Sunspotter Talk

Passes, and all the mystical backroom workings.

  • Quia by Quia

    As I'm writing this, we're currently at pass 15. The number of rankings/images line up nicely for the conclusion that each image has been viewed 15 times, and some of them have been viewed 16 times.

    So what happens at the end of a pass/start of a new one? Do we get new, random pairings of two images, or is each new pass constraining the pairs to compare more similar complexities? Or is there some other method being used to make the pairs?

    I've working on ranking sets of 5k items before, I know the completely random approach can get reasonable results, but ranks converge on their 'real' values a lot faster if you do non-random matches. But here there's a human factor in the rankings! If you do non-random matchups, each pass will get harder to classify, with the complexities getting closer and closer together. I wonder if you couldn't retire images once they stopped changing appreciably in rank in a given number of passes, as people couldn't decide whether or not it was more or less complex than the ones around it...

    Sorry, rambling a bit, I'm just curious about the approach taken with this project!

    Posted

  • Quia by Quia

    There's a tiny bit on the Sunspotter poster linked on the blog that mentions sorting the sunspots rather than ranking them, all the logical problems I was thinking of get replaced by a series of nice binary comparisons. The idea of being the binary predicate in a merge sort amuses me!

    So, to answer my own question... Yes, the images we see are getting sorted into more intelligent pairings. It may not seem like some of time time, as it largely depends on how the data is being served up to us, and the approach used to deal with getting multiple potentially differing classifications on the same pair. If the spots are sorted as soon as they have one classification, we'd be done the list almost three times over now and every classification would be between very similar images. Clearly that's not happening, so I imagine each pair/image is required to have a greater than one number of classifications before it's sorted.

    NOW I'm curious about the logistics of repeated sorts vs combined classifications into one sort. Or if I'm even close to what's actually going on behind the scenes.

    My mind is clearly wandering a little while I'm clicking away. Clickclickclickclick go the sunspots.

    Posted

  • pahiggins by pahiggins

    Sorry it took a while to respond, we scientists were having a discussion with the development team to make sure we understood how the sort was working. So, the ELO scoring algorithm (used for chess ranking as well as 'hot or not') is used to give the images a complexity score. So each new comparison affects the score according to ELO. As for which images get served up to volunteers following each click- that is random. Also, the Pass # only ticks up once all images have been compared at least once. So currently, lots of images get compared multiple times before a new Pass is declared- and some images only get compared once. This is how the ranking is being done at this first stage of the project. Once the next set of data is input (~200k images), the comparing and sorting may be altered, depending on how the results of this test come out.
    If that didn't make sense, let us know!

    Posted

  • Quia by Quia

    That makes perfect sense, thank you!

    Is there any significance to the current data being classified, or is it just a random subset of the larger dataset?

    I also wonder about the potential efficiency gains in terms of classifications vs added confidence in the rating, for non-random pairs.

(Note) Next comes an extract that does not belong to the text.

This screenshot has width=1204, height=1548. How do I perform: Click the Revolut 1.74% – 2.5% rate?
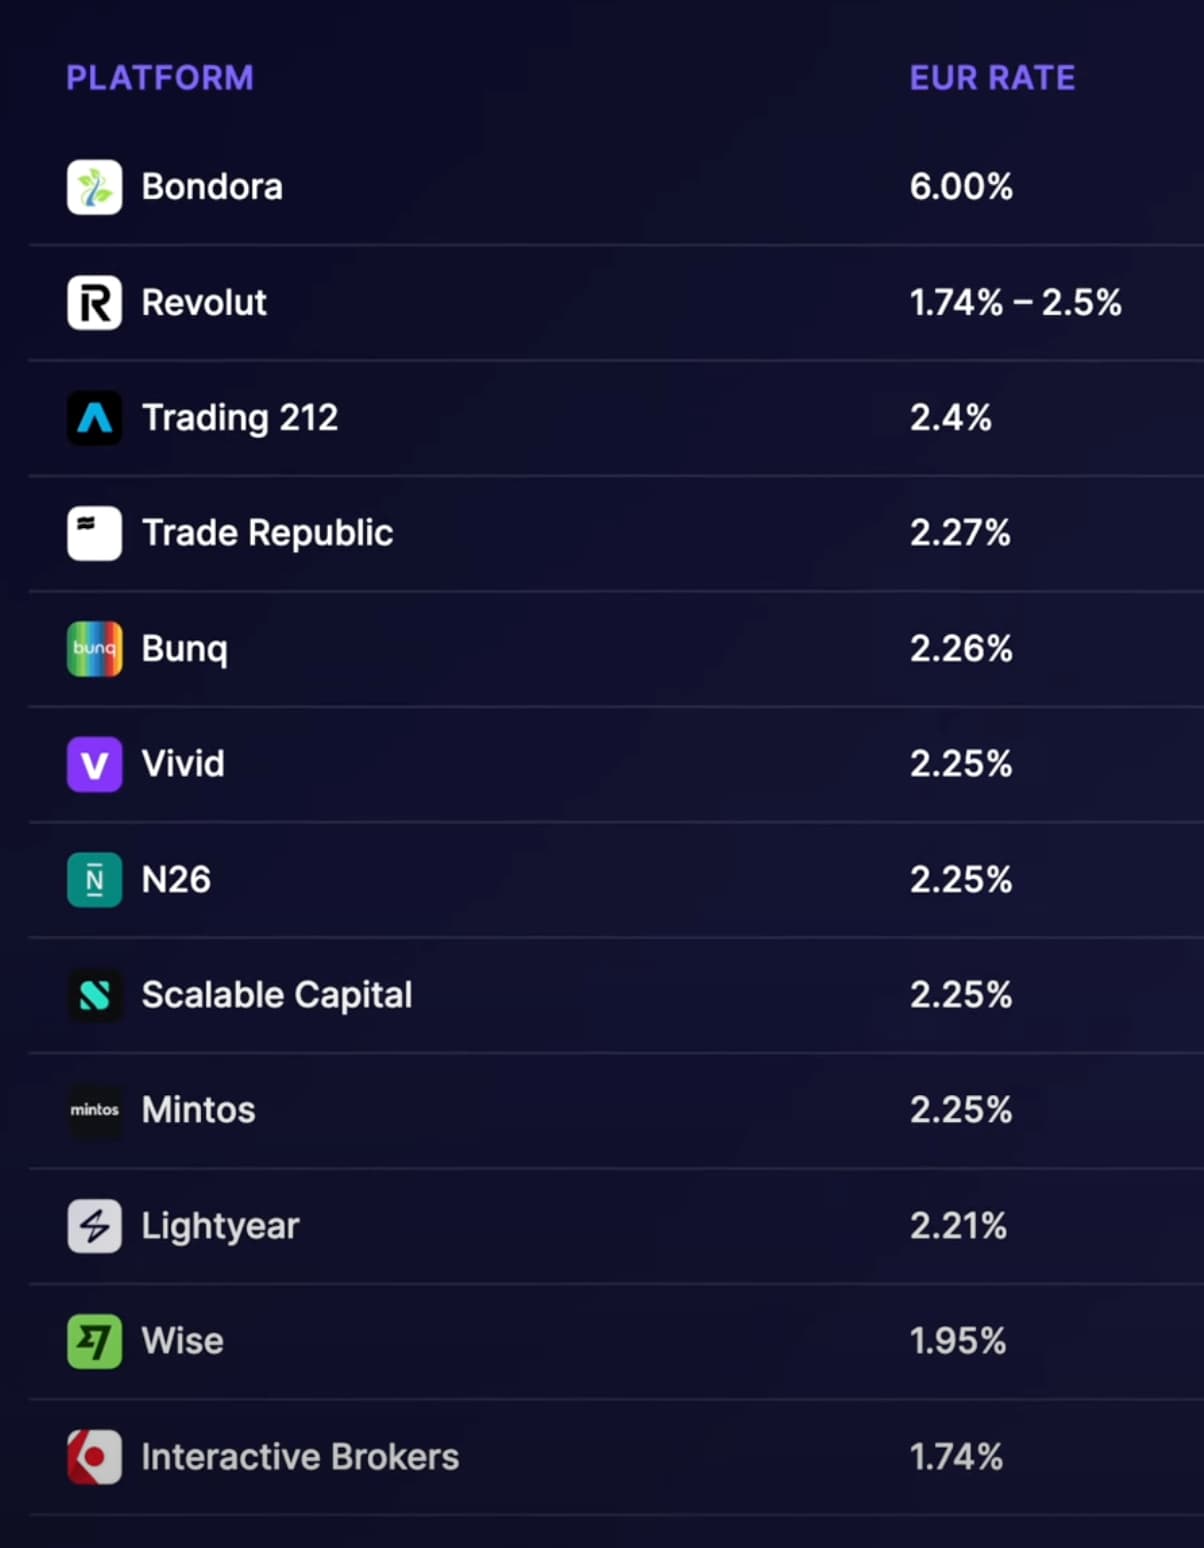(x=1015, y=303)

ELO and other ranking systems provide the most information per match when the outcome of the matchup is not already clear, otherwise you're just confirming what you already know.

    Posted

  • pahiggins by pahiggins

    For the first question, this data set has been used for a large collaborative solar flare forecasting investigation. Thus many physical properties of these sunspot group detections have already been determined. So, it will be interesting to compare complexity with polarity separation line length, and other measures. I can't wait to see how well complexity aids us in forecasting flares.

    Secondly, we are calculating a standard deviation for the ELO score that tells us how much the sunspot group ranking is still changing with each successive click. Once it gets to a low enough value, we can be fairly certain of its ordering in the overall ranking

    Posted

  • Quia by Quia

    Gotcha, it makes sense to try and add more information to a well studied subset than it does to try to classify the whole data set without knowing exactly how the data will help advance understanding.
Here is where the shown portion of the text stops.